Four Tips to Make Networking a Less Frightening Experience

Networking is defined by the Collins English Dictionary as the process of “forming business connections and contacts through informal social meetings”. This concept often frightens young professionals and it is understandable if you are not familiar with the idea of entering a room full of individuals that you are not acquainted with. However, the skill of building professional and personal connections with others is an essential skill for any legal professional and it is therefore a skill that any trainee solicitor must begin to develop. I have compiled a list of my top four tips to make the most out of networking events as a trainee solicitor below:

1. Fail to prepare, prepare to fail!

Prior to the event, the organiser will almost always send out a list of delegates attending the event. Be sure to review this list, research who will be there in advance and make a note of who you would like to talk to. Do not hesitate to carry out a brief search of these individuals on Google or LinkedIn beforehand as this may assist you in subtly guiding any conversation with them at the event.

2. Be yourself and learn from those around you

Networking is a skill, and this is something you will be able to develop with both time and experience. I understand that often the most daunting aspect of networking is what you should be talking about. I suggest that you avoid overthinking this question and quite simply just be yourself. Networking is about forming connections with real people on both a personal and professional level. Do not underestimate the power of a recent news headline, a favourite sports team or hobby to get a conversation flowing.
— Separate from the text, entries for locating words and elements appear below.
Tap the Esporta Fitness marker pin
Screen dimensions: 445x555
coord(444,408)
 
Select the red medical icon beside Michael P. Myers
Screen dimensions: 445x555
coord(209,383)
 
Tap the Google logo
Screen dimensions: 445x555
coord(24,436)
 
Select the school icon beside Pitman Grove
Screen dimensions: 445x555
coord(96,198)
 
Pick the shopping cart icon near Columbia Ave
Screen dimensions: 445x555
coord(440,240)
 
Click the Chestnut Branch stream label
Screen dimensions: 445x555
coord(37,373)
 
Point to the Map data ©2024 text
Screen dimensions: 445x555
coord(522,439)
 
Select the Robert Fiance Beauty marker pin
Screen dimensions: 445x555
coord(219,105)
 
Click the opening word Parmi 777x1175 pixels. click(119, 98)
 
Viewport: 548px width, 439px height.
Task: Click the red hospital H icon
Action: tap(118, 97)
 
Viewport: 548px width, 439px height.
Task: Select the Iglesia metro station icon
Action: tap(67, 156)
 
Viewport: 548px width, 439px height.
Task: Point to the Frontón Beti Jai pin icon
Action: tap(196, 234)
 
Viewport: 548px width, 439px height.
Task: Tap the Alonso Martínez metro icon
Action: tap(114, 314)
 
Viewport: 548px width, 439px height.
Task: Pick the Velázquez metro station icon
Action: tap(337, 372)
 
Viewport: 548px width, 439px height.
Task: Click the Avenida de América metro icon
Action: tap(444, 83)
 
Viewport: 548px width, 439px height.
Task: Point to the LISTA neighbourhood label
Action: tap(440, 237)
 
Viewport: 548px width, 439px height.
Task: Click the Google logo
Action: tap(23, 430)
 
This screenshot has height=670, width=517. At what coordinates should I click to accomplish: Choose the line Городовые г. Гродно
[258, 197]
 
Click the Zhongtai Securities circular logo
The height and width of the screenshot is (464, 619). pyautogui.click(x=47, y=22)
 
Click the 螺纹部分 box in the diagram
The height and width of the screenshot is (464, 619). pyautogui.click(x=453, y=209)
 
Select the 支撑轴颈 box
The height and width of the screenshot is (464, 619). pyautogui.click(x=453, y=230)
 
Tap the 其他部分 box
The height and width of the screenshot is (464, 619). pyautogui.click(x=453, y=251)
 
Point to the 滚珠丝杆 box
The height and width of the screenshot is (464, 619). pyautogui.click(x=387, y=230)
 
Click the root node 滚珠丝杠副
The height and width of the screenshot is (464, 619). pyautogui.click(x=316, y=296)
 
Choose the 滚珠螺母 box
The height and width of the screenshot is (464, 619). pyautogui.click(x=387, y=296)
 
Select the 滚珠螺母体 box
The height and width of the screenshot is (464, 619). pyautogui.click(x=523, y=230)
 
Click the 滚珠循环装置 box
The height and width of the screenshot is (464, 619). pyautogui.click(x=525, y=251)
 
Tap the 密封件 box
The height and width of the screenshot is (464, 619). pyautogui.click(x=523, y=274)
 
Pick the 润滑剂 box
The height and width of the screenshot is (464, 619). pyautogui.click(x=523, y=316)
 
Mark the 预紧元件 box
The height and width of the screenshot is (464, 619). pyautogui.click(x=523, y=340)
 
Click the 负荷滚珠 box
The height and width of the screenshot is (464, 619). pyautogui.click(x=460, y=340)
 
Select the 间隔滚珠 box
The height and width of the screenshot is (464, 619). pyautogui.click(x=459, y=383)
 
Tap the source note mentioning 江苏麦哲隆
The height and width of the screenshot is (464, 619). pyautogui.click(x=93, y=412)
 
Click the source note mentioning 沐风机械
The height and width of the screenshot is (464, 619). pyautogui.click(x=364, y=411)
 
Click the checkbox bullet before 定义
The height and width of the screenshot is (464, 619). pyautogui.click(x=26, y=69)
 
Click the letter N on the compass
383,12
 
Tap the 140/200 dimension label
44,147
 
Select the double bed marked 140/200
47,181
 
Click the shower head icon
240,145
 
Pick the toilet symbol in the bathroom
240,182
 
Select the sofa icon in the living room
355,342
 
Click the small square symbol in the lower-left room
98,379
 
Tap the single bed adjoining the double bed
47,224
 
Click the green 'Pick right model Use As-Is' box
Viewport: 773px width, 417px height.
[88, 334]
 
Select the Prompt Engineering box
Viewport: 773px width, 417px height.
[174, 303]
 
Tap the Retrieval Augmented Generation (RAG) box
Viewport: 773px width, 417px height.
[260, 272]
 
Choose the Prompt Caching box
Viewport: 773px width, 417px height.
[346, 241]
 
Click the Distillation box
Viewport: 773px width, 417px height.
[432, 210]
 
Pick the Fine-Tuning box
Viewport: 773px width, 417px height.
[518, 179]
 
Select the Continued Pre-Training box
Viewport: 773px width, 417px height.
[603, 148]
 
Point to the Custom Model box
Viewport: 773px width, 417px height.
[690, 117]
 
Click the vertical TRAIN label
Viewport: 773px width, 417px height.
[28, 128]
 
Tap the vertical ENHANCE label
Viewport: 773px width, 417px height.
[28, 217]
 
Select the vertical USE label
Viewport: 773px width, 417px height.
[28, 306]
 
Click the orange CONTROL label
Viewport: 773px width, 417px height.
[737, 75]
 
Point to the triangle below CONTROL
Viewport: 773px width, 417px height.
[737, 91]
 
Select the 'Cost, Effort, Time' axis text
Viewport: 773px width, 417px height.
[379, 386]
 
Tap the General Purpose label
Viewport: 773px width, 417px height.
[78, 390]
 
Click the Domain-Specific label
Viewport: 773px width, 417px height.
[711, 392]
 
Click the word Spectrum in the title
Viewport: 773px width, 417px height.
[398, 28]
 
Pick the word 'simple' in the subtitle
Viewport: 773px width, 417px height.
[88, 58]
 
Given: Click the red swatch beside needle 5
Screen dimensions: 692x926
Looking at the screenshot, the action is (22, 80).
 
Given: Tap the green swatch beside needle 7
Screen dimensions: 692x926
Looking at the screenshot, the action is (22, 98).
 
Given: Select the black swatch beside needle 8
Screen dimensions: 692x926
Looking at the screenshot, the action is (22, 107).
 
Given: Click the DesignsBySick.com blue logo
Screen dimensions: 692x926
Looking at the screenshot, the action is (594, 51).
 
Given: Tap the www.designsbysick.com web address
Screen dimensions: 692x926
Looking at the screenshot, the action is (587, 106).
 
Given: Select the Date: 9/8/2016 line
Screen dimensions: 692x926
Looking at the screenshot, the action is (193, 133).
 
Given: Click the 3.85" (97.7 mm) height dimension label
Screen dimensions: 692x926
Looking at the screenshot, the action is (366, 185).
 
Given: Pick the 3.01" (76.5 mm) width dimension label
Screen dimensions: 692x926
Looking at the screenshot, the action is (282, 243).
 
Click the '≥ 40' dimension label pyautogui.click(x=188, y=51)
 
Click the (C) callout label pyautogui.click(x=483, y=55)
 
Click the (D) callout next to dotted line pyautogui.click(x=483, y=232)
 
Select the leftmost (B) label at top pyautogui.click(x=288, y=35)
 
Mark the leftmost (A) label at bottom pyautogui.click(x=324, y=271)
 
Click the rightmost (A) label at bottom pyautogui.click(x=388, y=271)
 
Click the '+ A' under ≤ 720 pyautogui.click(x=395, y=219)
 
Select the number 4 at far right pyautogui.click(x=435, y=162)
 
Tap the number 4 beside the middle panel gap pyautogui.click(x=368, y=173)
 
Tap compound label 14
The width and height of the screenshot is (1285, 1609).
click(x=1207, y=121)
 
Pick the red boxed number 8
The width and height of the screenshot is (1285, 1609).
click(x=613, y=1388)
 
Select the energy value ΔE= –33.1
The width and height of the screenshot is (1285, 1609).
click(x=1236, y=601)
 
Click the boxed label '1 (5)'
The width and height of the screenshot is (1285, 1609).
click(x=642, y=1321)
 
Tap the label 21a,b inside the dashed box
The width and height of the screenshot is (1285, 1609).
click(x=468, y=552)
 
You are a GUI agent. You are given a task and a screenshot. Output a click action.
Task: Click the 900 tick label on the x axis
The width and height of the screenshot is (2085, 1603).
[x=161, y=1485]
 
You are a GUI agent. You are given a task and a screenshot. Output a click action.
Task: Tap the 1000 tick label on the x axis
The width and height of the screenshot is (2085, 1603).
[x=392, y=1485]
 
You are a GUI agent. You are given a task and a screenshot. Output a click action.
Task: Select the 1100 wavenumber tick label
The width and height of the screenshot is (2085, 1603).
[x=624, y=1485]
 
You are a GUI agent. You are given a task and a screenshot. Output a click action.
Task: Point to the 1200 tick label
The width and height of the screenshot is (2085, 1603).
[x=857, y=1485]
3. Practice, practice practice

After your first networking event, you may feel disheartened if all of the individuals in the room appeared to have well-established connections already. My number one tip would be to not give up as understanding the art of networking takes time, effort and practice. I recommend signing up to any networking opportunities presented to you and I guarantee that over time you will slowly feel more at ease and in time you may well become one of the individuals with many well-established connections that you previously admired.

4. Remember to follow up

You will speak to many individuals at networking events and it is important to ensure that you are remembered. My top tip in this regard would be to ensure you always have your business cards to hand so you are able to exchange cards with those you engage with. Following the event, a simple email or LinkedIn connection can go a long way.

You never know who you might meet at a networking event, and so there are always worth going to as you may meet someone interesting or useful. And if you don’t, you’ll at least have had some another chance to practice your networking technique!